In 1862, Marie, the beloved sister of Rodin, dies. Her death was a real shock for Auguste, he even decided to quit sculpture and take tonsure. Rodin became a novice in the monastery at the priest Pierre Eymard, who persuaded him to return to worldly life and not to give up art classes. Rodin returned to sculpture and, in gratitude to Pierre Eymard, sculpted his bust in 1863.
Creation
Roden worked a lot and was soon able to buy a workshop, formerly a stable. It was very cold and damp, so many of the master’s creations were not preserved. In 1864, the sculptor sculpted a bust of a local resident, whose name was Bibi. He had a very interesting face with a broken nose. The bust stored in the workshop cracked from severe frosts, but Auguste sent the sculpture to the Paris Salon anyway. Unfortunately, the Man with a Broken Nose was rejected, as he challenged the classic canons of beauty with his disfigured scars and wrinkles on his face. Soon after the Franco-Prussian war broke out, Rodin was drafted into the army, but was commissioned due to poor vision.
In 1864, Auguste moved to Brussels. In Brussels, Rodin created several sculptures: for the exchange building, for private houses, as well as figures for the monument to the burgomaster Loos.
Rodin managed to save up a large sum of money in order to fulfill his dream in 1876 - a trip to Italy. He really wanted to see firsthand the works of the great Italian masters of the Renaissance. According to Auguste Rodin, Michelangelo's sculptures made a huge impression on him. Returning to France after a year and a half, Rodin, inspired by the works of the great Florentine, sculpted the sculpture "Bronze Age".

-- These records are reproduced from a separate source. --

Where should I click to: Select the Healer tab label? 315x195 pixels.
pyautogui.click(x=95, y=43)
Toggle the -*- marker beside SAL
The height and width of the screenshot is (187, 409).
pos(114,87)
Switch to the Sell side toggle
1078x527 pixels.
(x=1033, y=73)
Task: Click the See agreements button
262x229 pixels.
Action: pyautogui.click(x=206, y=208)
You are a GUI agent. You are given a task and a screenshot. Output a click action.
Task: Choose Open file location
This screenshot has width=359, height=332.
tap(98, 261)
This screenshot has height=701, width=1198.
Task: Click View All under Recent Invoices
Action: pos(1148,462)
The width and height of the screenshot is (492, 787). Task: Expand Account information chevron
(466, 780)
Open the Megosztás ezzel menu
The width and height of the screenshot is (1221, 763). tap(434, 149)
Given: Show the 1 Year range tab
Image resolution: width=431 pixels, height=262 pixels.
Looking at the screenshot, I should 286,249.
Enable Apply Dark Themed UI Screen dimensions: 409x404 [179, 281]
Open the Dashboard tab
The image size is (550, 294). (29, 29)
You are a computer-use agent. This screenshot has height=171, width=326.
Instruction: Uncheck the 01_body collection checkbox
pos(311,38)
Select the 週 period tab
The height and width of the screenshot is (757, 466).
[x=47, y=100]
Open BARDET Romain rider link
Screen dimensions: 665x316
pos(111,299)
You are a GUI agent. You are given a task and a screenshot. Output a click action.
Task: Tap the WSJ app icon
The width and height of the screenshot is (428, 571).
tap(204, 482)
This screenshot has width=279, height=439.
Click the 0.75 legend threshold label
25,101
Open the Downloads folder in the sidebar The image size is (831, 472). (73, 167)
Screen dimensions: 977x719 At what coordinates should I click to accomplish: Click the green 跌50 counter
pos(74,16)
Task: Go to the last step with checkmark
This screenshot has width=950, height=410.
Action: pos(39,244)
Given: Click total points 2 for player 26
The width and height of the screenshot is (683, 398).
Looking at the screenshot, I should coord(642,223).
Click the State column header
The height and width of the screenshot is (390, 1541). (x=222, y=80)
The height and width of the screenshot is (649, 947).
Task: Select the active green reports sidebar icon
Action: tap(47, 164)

In 1880, Auguste Rodin was commissioned to fulfill the state order. He needed to sculpt a sculpture portal for the building of the new Museum of Decorative Arts in Paris. Rodin did not have time to finish this work on time, by 1885. Despite the fact that the opening of the museum did not take place, Rodin did not stop working on the sculpture called "The Gates of Hell." Unfortunately, the work remained incomplete. Only after the death of the master, the “Gates of Hell” were cast in bronze.
"The Gates of Hell" is one of the main works of Rodin, is a sculptural composition seven meters high and holds 186 figures. Many of these figures, such as “Kiss”, “Fleeting Love”, as well as “Adam” and “Eve” removed from the general composition, became independent works. The Thinker sculpture, which became the most famous and recognizable creation of Rodin, was created as a portrait of Dante Alighieri, the author of the Divine Comedy, from which Auguste Rodin borrowed images for his sculptures.
Further famous works of Rodin were such works: bust of Victor Hugo; sculpture "The Eternal Idol"; sculpture group "Citizens of Calais"; Monument to Honore de Balzac.